--- TEXTO ---

O sistema elétrico de 12 volts tinha um Dynastart, como os DKW dos anos 30: arranque e gerador formavam uma só peça, montada diretamente no virabrequim. O câmbio era de três marchas, acoplado a uma embreagem automática (centrífuga). Já a carroceria mesclava alumínio com painéis de "fibras de madeira prensadas e temperadas", mantendo o peso total em 750 quilos.

Darié sai

A essa altura, a Automóveis e Motores Centaurus S.A. era dirigida por um grupo de militares de alta patente (incluindo um general) e já vendia quotas de participação para "a obra nitidamente patriótica" - mas seus planos pareciam cada vez mais distantes de se tornarem realidade. Foi quando Darié deixou o projeto.

- Um dos sócios resolveu desviar o dinheiro. Papai sofreu muito e saiu. Não deu certo por corrupção, pura e simplesmente - conta Hilde Darié.

Pelo que havia sido dito no Salão de 1961, a produção do conversível deveria começar em julho do ano seguinte. Mas, em 1962, o que a Centaurus anunciava era uma picape - e já com motor de quatro cilindros em linha, quatro tempos, refrigerado a ar, de 60 cv. Era o "motor Centaurus-Sader, de 60cv, para diferentes tipos de carros e até tratores". O projeto mecânico era obra de um certo engenheiro Sader, desenhado no Brasil mesmo. Nem protótipo essa picape teve: ficou só no desenho.

Começaram os comentários de que a Automóveis e Motores Centaurus S.A. seria mais um golpe em incautos acionistas - ou uma aventura ao estilo da Indústria Brasileira de Automóveis Presidente (IBAP). Em 1963, os dirigentes da Centaurus chegaram a pôr nos jornais um convite para que os desconfiados visitassem as instalações da fábrica - agora na Rua 1º de Março 635, bairro Guanabara (ainda em Campinas, mas 20km distante do terreno inicialmente previsto, em Viracopos). O galpão ainda existe e hoje é ocupado por uma concessionária Honda.

O produto agora seria um jipinho em duas versões: Agrário (civil) e Milico (militar). O modelo tinha carroceria de fibra de vidro e seu comprimento total podia ser de 3,75 m (Agrário) ou 3,27 m (Milico). O motor era de produção própria: quatro cilindros, 1.816 cm³, com bloco ferro e cabeçote de alumínio, refrigerado a ar e com 54 cv. Ia atrelado a um câmbio de três marchas, com tração apenas na traseira. A suspensão era por feixes de molas e a parte elétrica, de 6 volts.

--- DADOS DA TAREFA ---

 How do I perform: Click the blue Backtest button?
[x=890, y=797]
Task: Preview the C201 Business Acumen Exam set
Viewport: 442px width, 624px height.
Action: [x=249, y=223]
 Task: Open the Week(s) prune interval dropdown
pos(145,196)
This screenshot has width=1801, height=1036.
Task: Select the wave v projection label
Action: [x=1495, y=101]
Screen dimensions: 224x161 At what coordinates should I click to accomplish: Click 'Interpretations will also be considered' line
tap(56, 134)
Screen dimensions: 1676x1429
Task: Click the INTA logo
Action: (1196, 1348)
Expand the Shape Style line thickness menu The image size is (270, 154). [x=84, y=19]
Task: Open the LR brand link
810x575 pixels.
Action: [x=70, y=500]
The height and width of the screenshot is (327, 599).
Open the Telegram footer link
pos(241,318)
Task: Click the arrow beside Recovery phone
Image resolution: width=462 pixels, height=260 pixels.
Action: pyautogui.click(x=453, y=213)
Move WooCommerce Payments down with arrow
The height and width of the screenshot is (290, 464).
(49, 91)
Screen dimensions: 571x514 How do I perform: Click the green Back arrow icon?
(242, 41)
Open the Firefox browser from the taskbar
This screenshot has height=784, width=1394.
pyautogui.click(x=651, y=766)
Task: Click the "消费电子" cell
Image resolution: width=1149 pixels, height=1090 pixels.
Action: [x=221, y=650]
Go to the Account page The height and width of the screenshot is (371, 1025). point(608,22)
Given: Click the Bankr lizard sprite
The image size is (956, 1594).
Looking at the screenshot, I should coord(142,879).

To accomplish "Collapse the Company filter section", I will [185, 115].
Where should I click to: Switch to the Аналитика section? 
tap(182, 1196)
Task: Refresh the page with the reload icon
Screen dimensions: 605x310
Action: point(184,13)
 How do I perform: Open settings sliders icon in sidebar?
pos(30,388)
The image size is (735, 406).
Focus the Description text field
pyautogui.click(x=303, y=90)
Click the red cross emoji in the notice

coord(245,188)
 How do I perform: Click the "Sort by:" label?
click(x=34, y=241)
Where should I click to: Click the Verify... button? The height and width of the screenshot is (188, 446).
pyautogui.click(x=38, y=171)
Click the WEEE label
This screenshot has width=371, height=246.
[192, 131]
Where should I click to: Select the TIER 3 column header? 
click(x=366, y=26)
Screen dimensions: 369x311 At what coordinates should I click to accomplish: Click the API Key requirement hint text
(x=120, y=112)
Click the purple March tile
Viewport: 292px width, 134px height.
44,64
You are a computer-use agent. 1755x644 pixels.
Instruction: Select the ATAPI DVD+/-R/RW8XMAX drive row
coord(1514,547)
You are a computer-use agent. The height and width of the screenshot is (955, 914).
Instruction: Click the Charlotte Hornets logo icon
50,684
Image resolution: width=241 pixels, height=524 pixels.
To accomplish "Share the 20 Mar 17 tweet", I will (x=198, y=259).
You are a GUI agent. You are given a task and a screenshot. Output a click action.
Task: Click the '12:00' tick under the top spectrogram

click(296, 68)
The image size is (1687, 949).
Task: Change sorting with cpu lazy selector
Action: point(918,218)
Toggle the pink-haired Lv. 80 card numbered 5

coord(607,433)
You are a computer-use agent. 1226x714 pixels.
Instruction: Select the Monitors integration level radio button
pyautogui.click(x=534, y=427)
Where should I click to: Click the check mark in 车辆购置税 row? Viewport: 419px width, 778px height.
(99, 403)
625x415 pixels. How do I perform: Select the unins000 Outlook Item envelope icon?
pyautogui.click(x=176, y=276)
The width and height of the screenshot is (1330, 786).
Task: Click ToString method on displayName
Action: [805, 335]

---

__TAREFA SOLICITADA 1__.
Responda com base no texto sobre a Centaurus:
(a) Qual era o peso total do carro com carroceria de alumínio e fibras de madeira?
(b) Quem ocupa hoje o galpão da Rua 1º de Março 635?
(c) Quais eram as duas versões do jipinho?
__TAREFA SOLICITADA 2__.
Encontre nas linhas dos dados todas as que contêm a palavra "agent" e copie-as. Diferencie maiúsculas de minúsculas.

__RESULTADO DA TAREFA 1__.
(a) 750 quilos.
(b) Uma concessionária Honda.
(c) Agrário (civil) e Milico (militar).

__RESULTADO DA TAREFA 2__.
You are a computer-use agent. 1755x644 pixels.
You are a computer-use agent. The height and width of the screenshot is (955, 914).
You are a GUI agent. You are given a task and a screenshot. Output a click action.
You are a computer-use agent. 1226x714 pixels.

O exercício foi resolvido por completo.